[MATERIAL SUPPLIED]

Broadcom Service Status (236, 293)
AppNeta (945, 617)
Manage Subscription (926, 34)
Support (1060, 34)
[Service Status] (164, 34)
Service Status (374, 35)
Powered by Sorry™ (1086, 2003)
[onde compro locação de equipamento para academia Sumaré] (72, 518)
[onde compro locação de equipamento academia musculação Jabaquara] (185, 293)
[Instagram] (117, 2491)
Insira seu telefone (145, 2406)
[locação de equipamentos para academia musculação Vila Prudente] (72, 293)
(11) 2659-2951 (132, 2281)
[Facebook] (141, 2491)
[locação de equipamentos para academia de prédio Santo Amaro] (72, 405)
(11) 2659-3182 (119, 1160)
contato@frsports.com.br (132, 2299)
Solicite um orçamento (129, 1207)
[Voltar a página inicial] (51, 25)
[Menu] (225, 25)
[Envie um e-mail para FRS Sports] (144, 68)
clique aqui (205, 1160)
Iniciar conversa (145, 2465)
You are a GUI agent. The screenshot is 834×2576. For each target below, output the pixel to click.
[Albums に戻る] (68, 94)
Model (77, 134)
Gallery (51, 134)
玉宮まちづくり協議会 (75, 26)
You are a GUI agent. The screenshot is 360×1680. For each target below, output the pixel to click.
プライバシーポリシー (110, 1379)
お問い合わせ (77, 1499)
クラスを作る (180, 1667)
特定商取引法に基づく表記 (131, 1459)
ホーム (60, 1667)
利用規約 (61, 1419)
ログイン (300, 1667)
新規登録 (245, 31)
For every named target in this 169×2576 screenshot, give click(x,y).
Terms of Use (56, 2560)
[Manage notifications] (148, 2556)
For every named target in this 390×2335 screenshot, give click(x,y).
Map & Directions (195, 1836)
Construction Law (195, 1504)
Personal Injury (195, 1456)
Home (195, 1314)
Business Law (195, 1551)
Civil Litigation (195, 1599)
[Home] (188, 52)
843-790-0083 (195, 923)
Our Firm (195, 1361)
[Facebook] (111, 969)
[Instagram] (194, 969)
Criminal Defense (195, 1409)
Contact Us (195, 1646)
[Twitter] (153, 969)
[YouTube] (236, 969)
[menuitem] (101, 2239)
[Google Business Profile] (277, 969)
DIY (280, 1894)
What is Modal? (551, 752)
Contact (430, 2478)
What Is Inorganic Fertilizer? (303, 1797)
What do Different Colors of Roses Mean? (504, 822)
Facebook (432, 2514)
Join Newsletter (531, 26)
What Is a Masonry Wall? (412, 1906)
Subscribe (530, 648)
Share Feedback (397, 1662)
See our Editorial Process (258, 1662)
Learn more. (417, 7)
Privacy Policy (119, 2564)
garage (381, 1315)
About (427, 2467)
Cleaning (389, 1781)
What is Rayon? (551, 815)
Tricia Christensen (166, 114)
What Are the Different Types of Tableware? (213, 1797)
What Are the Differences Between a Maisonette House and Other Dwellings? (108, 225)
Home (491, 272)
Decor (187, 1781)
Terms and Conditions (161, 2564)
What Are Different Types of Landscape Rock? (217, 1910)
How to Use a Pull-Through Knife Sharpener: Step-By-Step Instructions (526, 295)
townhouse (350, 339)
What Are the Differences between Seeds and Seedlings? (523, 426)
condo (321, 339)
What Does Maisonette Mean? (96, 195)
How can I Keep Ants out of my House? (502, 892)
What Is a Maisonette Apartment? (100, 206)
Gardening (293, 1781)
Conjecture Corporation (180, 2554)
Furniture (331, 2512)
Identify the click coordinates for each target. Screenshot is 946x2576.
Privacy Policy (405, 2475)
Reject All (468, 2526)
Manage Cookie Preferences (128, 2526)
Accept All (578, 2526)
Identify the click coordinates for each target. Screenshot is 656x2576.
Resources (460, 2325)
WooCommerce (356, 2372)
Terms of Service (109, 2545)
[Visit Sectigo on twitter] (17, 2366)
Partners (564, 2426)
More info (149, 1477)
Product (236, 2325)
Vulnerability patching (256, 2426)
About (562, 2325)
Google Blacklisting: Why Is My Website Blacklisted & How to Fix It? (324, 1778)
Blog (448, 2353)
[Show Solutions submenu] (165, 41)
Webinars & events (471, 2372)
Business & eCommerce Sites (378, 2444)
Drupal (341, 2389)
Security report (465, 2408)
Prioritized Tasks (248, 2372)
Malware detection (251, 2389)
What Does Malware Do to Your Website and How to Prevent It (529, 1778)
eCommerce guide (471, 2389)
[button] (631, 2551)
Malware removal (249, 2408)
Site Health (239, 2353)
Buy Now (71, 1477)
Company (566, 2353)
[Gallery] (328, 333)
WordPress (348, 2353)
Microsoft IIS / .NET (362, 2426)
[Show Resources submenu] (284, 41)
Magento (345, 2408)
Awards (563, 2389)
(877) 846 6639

[/MATERIAL SUPPLIED]

Give only a number, namely how many lines in the entries above hold the word "onde".

- ANSWER SPACE:
2